Getting the image data for the swirling textures proved somewhat more difficult than I thought. I expected them to be among the other material textures inside a big png-file inside the Minecraft main .jar-file, but they were nowhere to be found. Only after decompiling the code with the excellent Minecraft Coder Pack, I found out that the textures are re-calculated every time you start Minecraft, using some nifty floating point algorithm.

Recreating this code in C was fairly easy. Letting the STM32 do all these calculations on-the-fly wouldn't be feasible, though, so I decided to let my PC do the calculations and just spit out 32 16x16 images of the swirl animation. These could then be linked into the STM32s code and end up in it's flash memory. I also was curious what exactly I was looking at: the 16x16 pixels making up the texture don't give away more than that it is some kind of swirl. Now I had the code I could also render it in a larger image size so I could take a look at that magnificent swirl in all it's glory:

...Hokay, that's one texture that's best kept at 16x16 pixels.

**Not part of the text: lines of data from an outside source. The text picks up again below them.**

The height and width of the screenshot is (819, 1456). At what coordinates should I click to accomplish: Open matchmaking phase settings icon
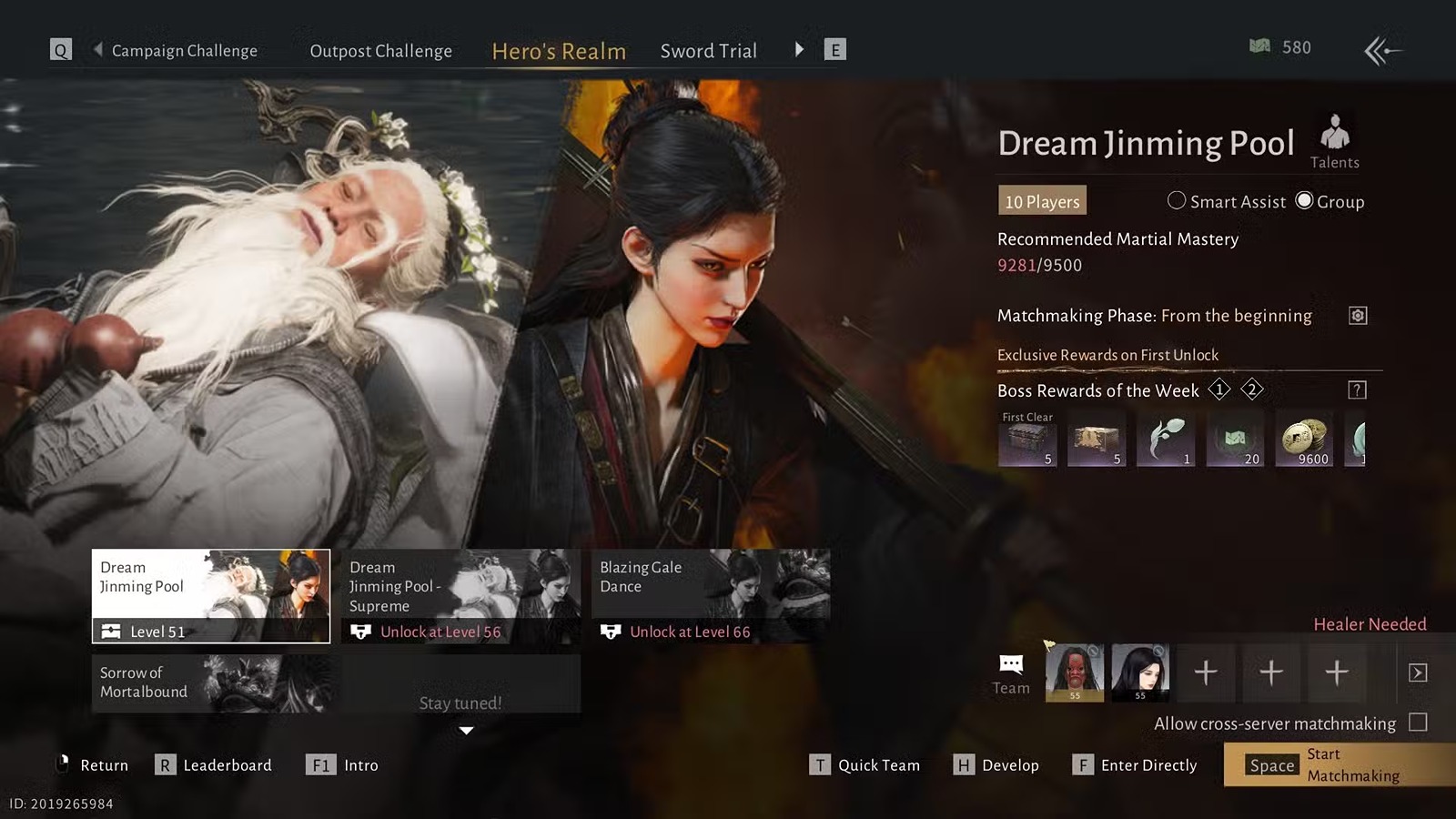1357,316
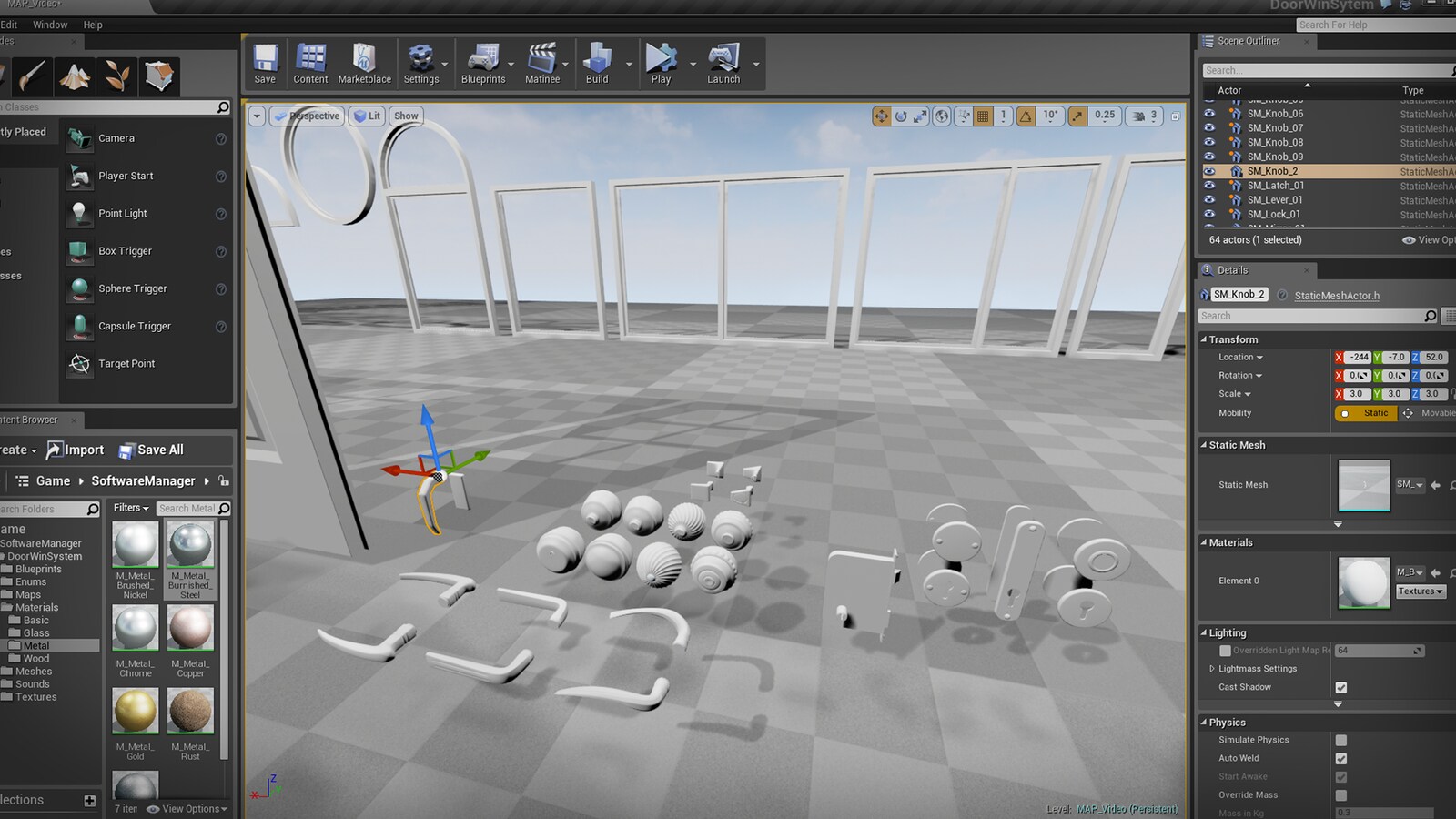Viewport: 1456px width, 819px height.
Task: Open the Filters dropdown in the Content Browser
Action: coord(128,508)
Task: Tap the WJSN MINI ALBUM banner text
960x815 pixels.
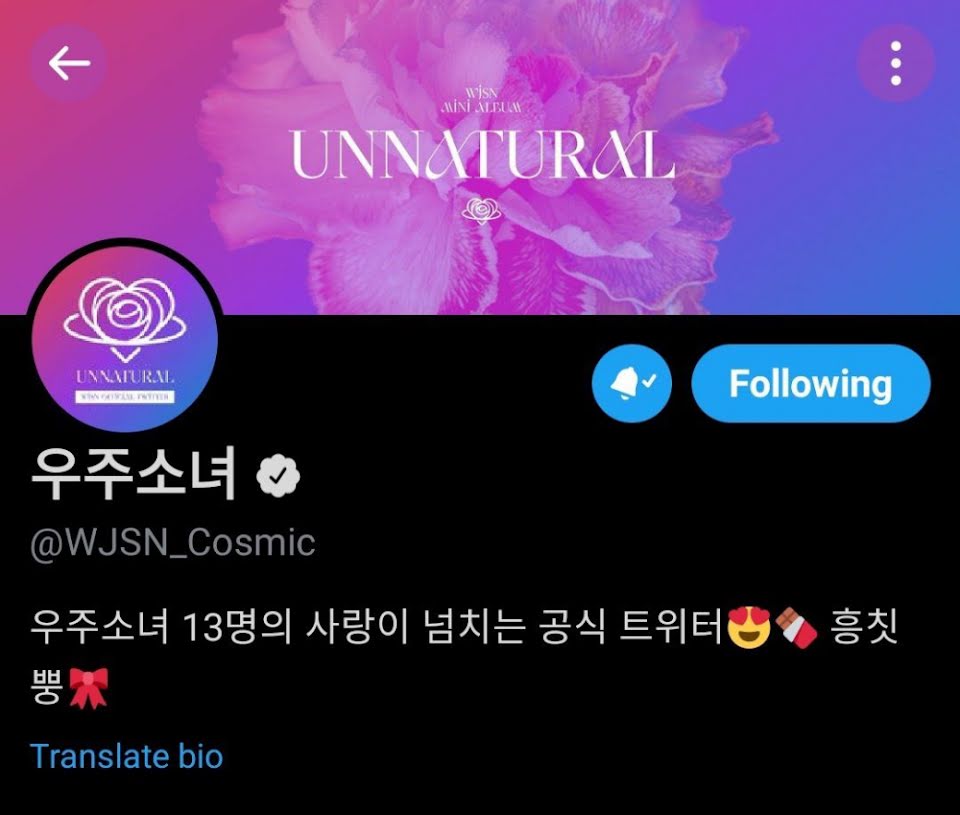Action: (482, 101)
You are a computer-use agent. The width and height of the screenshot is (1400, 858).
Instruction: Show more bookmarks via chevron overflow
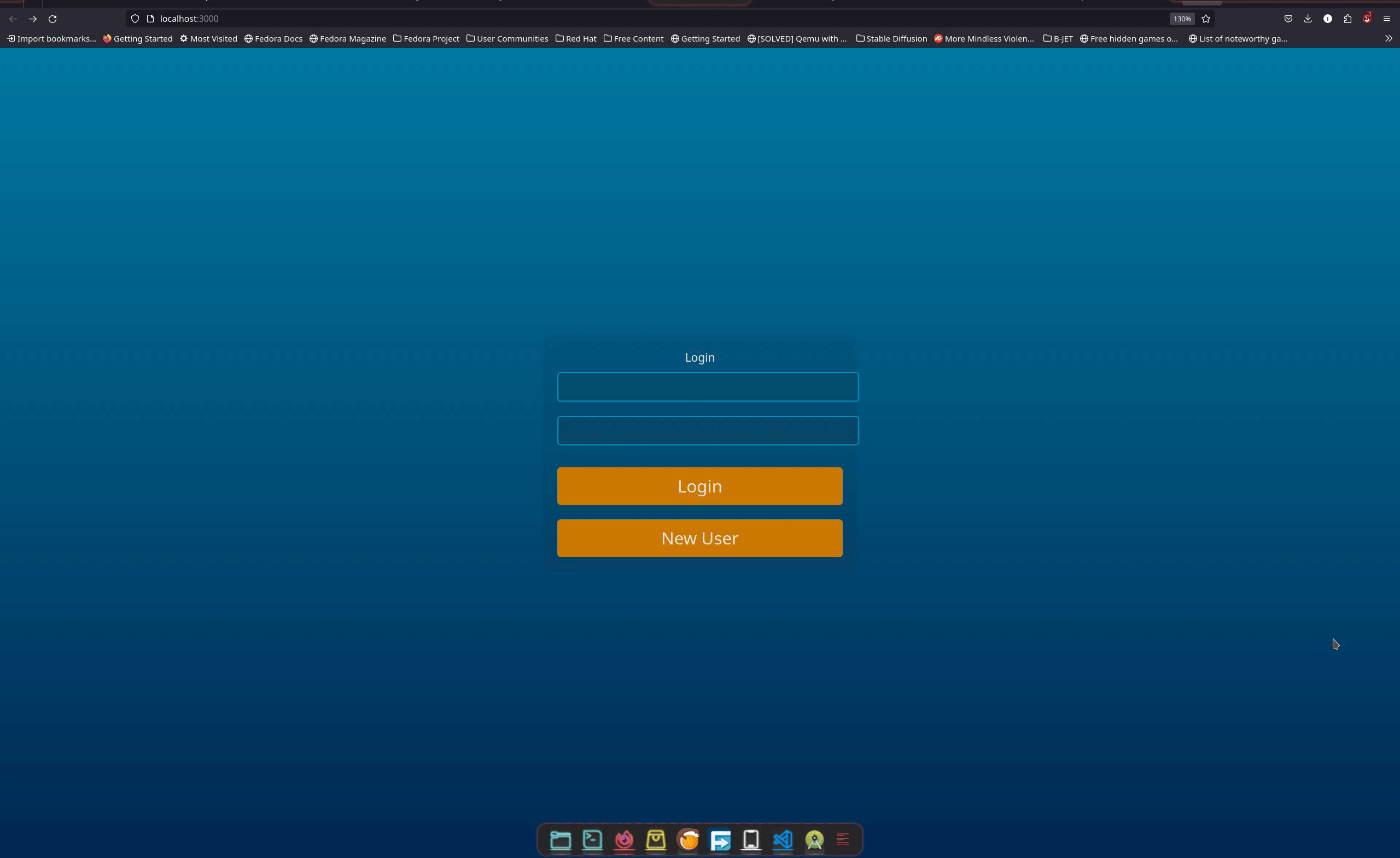[x=1388, y=39]
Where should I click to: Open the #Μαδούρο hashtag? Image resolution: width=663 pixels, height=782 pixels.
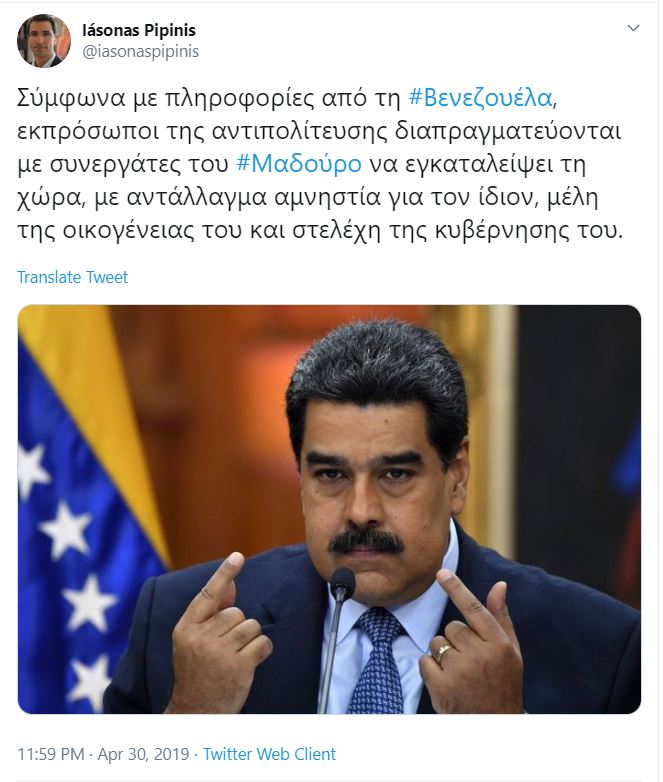click(299, 164)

The other graphic elements are the particles. They were a bit easier to get: there's a file, aptly named 'particles.png', containing the 8 default particles. To emulate the 3d-effect, I'd need to scale it. Because I had enough flash memory left, I decided to write a small php-script that precalculates the 8 particles scaled to a few sizes, so the STM32 doesn't need to be bothered by the cpu-intensive task of doing the scaling itself.

With everything precalculated, it was time to move on to the STM32s code. I've written it in C and compiled it with gcc using libopenstm32 to do some of the initialisation of the STM32. All these tools and libs can be obtained by running the summon-arm-toolchain script, by the way.

The STM32 code itself isn't that difficult. Basically, it initializes it's own peripherials and the the LCD, and then proceeds to calculate and send the imagery, one line at a time, to the LCD. Every frame, the particles' position and size is adjusted to make it look like the particles are flying into the portal, and that's about it.